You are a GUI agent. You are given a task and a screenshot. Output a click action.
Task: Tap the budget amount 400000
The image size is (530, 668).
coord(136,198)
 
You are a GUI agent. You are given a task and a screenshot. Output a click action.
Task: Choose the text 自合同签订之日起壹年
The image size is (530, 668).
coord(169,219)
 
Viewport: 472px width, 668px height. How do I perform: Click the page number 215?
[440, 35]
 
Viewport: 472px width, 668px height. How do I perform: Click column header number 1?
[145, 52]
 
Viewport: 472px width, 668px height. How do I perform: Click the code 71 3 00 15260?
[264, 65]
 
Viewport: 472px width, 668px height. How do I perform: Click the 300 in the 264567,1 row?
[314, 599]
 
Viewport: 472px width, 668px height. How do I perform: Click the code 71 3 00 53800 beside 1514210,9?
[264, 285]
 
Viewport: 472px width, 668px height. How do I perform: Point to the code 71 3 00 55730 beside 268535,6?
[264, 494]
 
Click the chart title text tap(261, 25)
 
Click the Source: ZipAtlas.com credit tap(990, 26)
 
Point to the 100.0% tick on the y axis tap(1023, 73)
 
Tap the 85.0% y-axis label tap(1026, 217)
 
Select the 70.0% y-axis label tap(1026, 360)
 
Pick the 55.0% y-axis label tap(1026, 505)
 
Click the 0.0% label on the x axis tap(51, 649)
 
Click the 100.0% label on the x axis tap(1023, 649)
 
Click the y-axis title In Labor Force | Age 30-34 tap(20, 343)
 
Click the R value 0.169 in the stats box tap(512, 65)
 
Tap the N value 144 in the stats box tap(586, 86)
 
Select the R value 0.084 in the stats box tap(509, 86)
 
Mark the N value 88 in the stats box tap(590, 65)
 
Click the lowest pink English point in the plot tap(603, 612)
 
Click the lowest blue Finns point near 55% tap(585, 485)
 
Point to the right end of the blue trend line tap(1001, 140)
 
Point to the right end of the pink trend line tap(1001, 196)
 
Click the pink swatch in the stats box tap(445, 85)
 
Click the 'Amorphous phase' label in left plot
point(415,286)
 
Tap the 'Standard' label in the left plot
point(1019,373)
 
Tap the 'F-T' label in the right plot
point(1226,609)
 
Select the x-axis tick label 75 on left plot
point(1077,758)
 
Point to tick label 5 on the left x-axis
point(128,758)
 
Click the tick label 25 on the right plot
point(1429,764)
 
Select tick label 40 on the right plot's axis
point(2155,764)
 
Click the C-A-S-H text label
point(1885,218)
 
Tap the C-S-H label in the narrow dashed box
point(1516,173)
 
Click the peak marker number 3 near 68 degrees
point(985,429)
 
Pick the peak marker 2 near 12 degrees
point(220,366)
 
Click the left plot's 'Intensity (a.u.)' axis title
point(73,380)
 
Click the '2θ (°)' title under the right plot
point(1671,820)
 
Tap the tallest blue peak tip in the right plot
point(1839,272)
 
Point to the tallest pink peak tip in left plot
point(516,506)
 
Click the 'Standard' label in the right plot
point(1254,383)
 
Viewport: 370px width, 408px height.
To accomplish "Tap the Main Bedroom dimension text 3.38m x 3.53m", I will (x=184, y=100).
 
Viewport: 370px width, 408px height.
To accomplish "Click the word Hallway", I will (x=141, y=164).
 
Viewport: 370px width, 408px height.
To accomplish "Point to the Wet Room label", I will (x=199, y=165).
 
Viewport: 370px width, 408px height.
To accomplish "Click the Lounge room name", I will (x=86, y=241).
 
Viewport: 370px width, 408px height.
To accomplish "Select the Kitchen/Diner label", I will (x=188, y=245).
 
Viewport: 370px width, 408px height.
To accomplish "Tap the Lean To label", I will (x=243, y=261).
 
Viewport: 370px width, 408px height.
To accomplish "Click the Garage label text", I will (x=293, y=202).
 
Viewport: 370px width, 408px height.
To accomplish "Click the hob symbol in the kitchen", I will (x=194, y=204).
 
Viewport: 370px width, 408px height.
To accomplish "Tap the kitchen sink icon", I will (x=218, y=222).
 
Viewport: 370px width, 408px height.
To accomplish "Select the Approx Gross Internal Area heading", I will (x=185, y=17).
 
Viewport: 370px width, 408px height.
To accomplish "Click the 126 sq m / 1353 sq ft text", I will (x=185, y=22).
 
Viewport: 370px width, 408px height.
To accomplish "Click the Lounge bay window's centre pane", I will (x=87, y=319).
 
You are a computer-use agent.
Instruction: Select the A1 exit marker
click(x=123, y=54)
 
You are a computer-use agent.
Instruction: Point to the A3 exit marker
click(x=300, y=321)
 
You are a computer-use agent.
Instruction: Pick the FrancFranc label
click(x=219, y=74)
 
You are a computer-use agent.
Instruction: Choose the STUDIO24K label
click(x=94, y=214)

### OBJECTIVE
Copy all of the records above word for word, keeping every line the same.

### REPLY
You are a GUI agent. You are given a task and a screenshot. Output a click action.
Task: Tap the budget amount 400000
The image size is (530, 668).
coord(136,198)
 
You are a GUI agent. You are given a task and a screenshot. Output a click action.
Task: Choose the text 自合同签订之日起壹年
The image size is (530, 668).
coord(169,219)
 
Viewport: 472px width, 668px height. How do I perform: Click the page number 215?
[440, 35]
 
Viewport: 472px width, 668px height. How do I perform: Click column header number 1?
[145, 52]
 
Viewport: 472px width, 668px height. How do I perform: Click the code 71 3 00 15260?
[264, 65]
 
Viewport: 472px width, 668px height. How do I perform: Click the 300 in the 264567,1 row?
[314, 599]
 
Viewport: 472px width, 668px height. How do I perform: Click the code 71 3 00 53800 beside 1514210,9?
[264, 285]
 
Viewport: 472px width, 668px height. How do I perform: Point to the code 71 3 00 55730 beside 268535,6?
[264, 494]
 
Click the chart title text tap(261, 25)
 
Click the Source: ZipAtlas.com credit tap(990, 26)
 
Point to the 100.0% tick on the y axis tap(1023, 73)
 
Tap the 85.0% y-axis label tap(1026, 217)
 
Select the 70.0% y-axis label tap(1026, 360)
 
Pick the 55.0% y-axis label tap(1026, 505)
 
Click the 0.0% label on the x axis tap(51, 649)
 
Click the 100.0% label on the x axis tap(1023, 649)
 
Click the y-axis title In Labor Force | Age 30-34 tap(20, 343)
 
Click the R value 0.169 in the stats box tap(512, 65)
 
Tap the N value 144 in the stats box tap(586, 86)
 
Select the R value 0.084 in the stats box tap(509, 86)
 
Mark the N value 88 in the stats box tap(590, 65)
 
Click the lowest pink English point in the plot tap(603, 612)
 
Click the lowest blue Finns point near 55% tap(585, 485)
 
Point to the right end of the blue trend line tap(1001, 140)
 
Point to the right end of the pink trend line tap(1001, 196)
 
Click the pink swatch in the stats box tap(445, 85)
 
Click the 'Amorphous phase' label in left plot
point(415,286)
 
Tap the 'Standard' label in the left plot
point(1019,373)
 
Tap the 'F-T' label in the right plot
point(1226,609)
 
Select the x-axis tick label 75 on left plot
point(1077,758)
 
Point to tick label 5 on the left x-axis
point(128,758)
 
Click the tick label 25 on the right plot
point(1429,764)
 
Select tick label 40 on the right plot's axis
point(2155,764)
 
Click the C-A-S-H text label
point(1885,218)
 
Tap the C-S-H label in the narrow dashed box
point(1516,173)
 
Click the peak marker number 3 near 68 degrees
point(985,429)
 
Pick the peak marker 2 near 12 degrees
point(220,366)
 
Click the left plot's 'Intensity (a.u.)' axis title
point(73,380)
 
Click the '2θ (°)' title under the right plot
point(1671,820)
 
Tap the tallest blue peak tip in the right plot
point(1839,272)
 
Point to the tallest pink peak tip in left plot
point(516,506)
 
Click the 'Standard' label in the right plot
point(1254,383)
 
Viewport: 370px width, 408px height.
To accomplish "Tap the Main Bedroom dimension text 3.38m x 3.53m", I will (x=184, y=100).
 
Viewport: 370px width, 408px height.
To accomplish "Click the word Hallway", I will (x=141, y=164).
 
Viewport: 370px width, 408px height.
To accomplish "Point to the Wet Room label", I will (x=199, y=165).
 
Viewport: 370px width, 408px height.
To accomplish "Click the Lounge room name", I will (x=86, y=241).
 
Viewport: 370px width, 408px height.
To accomplish "Select the Kitchen/Diner label", I will (x=188, y=245).
 
Viewport: 370px width, 408px height.
To accomplish "Tap the Lean To label", I will (x=243, y=261).
 
Viewport: 370px width, 408px height.
To accomplish "Click the Garage label text", I will (x=293, y=202).
 
Viewport: 370px width, 408px height.
To accomplish "Click the hob symbol in the kitchen", I will (x=194, y=204).
 
Viewport: 370px width, 408px height.
To accomplish "Tap the kitchen sink icon", I will (x=218, y=222).
 
Viewport: 370px width, 408px height.
To accomplish "Select the Approx Gross Internal Area heading", I will (x=185, y=17).
 
Viewport: 370px width, 408px height.
To accomplish "Click the 126 sq m / 1353 sq ft text", I will (x=185, y=22).
 
Viewport: 370px width, 408px height.
To accomplish "Click the Lounge bay window's centre pane", I will (x=87, y=319).
 
You are a computer-use agent.
Instruction: Select the A1 exit marker
click(x=123, y=54)
 
You are a computer-use agent.
Instruction: Point to the A3 exit marker
click(x=300, y=321)
 
You are a computer-use agent.
Instruction: Pick the FrancFranc label
click(x=219, y=74)
 
You are a computer-use agent.
Instruction: Choose the STUDIO24K label
click(x=94, y=214)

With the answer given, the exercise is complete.